▶ _TASK GOAL_
Count the lines in the rows below that contain the string "width", with case counting. Reply with only that number.

▶ _SOURCE DATA_
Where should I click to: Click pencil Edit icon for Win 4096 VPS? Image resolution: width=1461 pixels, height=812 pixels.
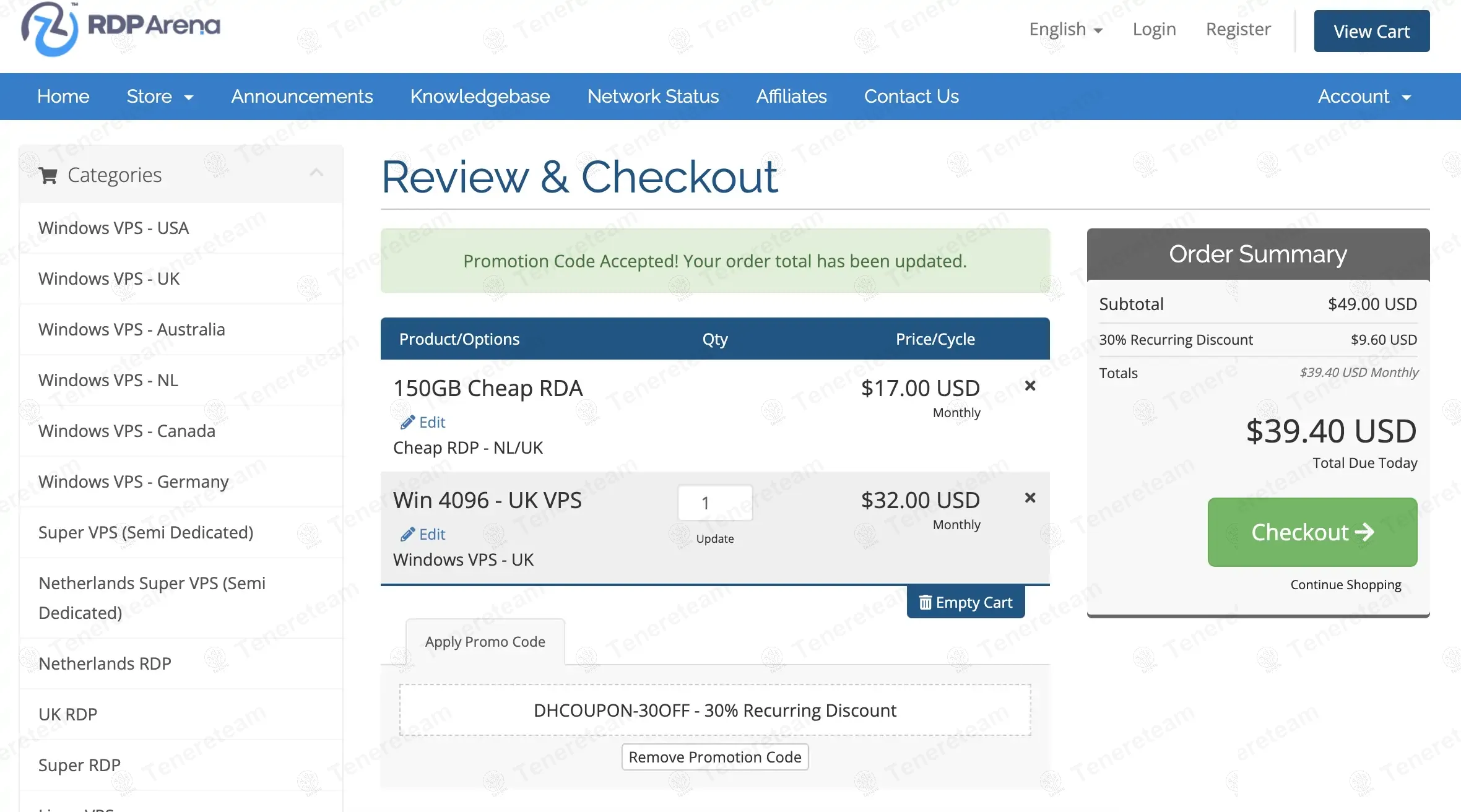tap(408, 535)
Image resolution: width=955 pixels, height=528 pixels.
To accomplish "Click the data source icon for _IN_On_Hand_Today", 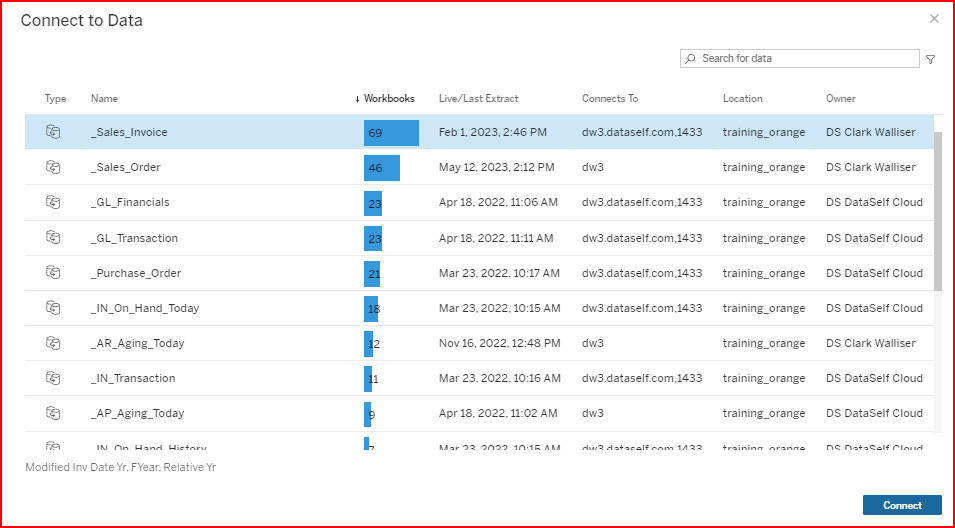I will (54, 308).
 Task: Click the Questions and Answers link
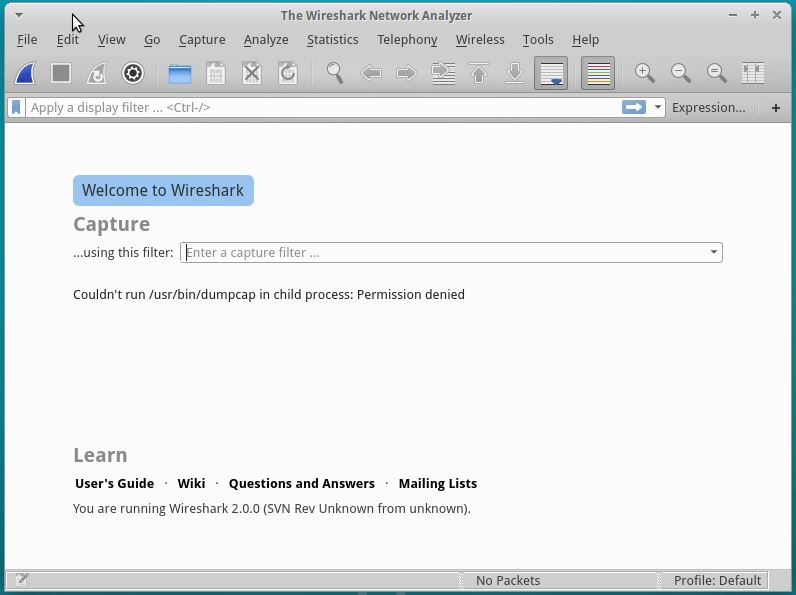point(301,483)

▶ _OUTPUT BELOW_
2